I didn't want to leave without pushing him for a greater truth about what was happening in Syria. His support for Assad was unflinching and he refused to accept any of the stories of massacres. However, after pressing him about the abject destruction caused by Assad’s air force, he finally gave more of an insight into his mentality.
“Do you know the story of Lot?” he asked me. “Lot asked God why he had killed the people of Sodom and Gomorrah, including the women and children who were innocent. God pushed him to the ground and made an army of ants crawl over his body. On his command, God made one of the ants bite Lot’s arm. Lot slapped his hand down and killed many ants and God asked him why he had killed so many ants when only one had bitten him.”
I told him that was a deeply disturbing view to hold – that it was the same justification the Israelis use for killing Palestinian civilians. He agreed, and the morality of what he had just said didn't seem to trouble him, despite the fact he was writing off the lives of thousands of innocent civilians simply as collateral damage.
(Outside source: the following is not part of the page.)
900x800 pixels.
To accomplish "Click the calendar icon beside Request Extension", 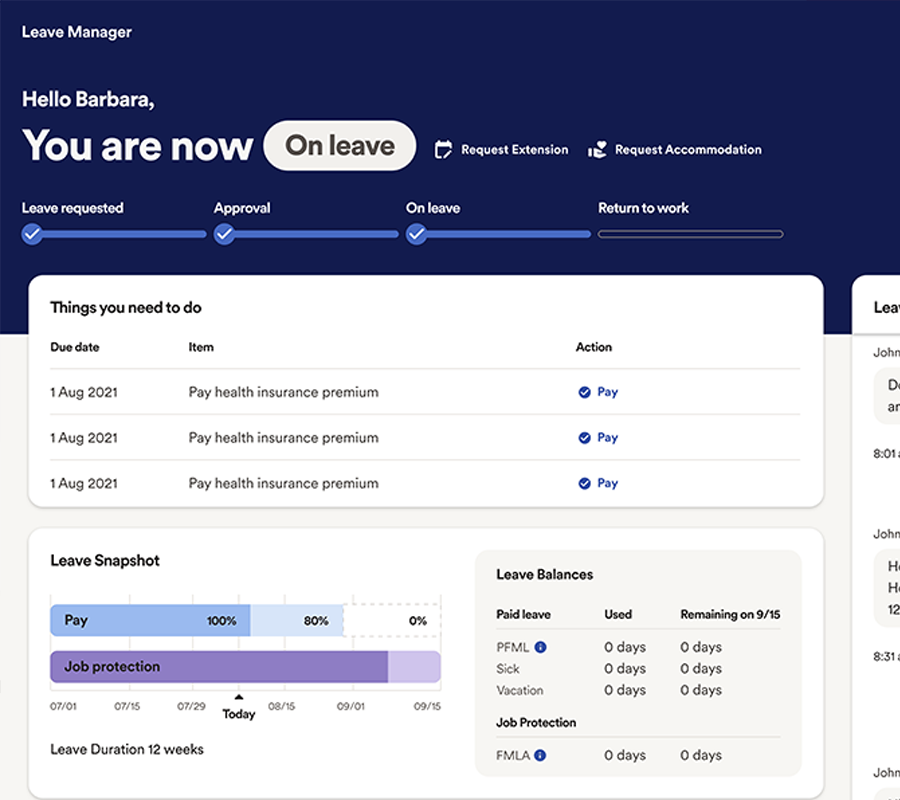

What struck me most about Nour and Mohammed wasn't their profoundly misguided and deeply delusional views of the regime, their refusal to accept reality or their reticence towards the death of innocents, but their apparent kindness and warmth. It's hard to understand words of violence uttered from the mouths of seemingly kind men.
The madness of the whole situation became glaringly apparent when we arrived at the border of Jabal Mohsen and Tabbaneh. Only a narrow staircase separated the communities, and at the bottom of the staircase was a primary school deep in the heart of the crossfire. The school was on the Tabbaneh side and was laden with flags and political posters; indoctrination starts very young in Lebanon. Children on both sides are taught to hate people that live a matter of metres away from each other, but the real tragedy of it all is that the perpetual cycle of hatred shows absolutely no sign of abating.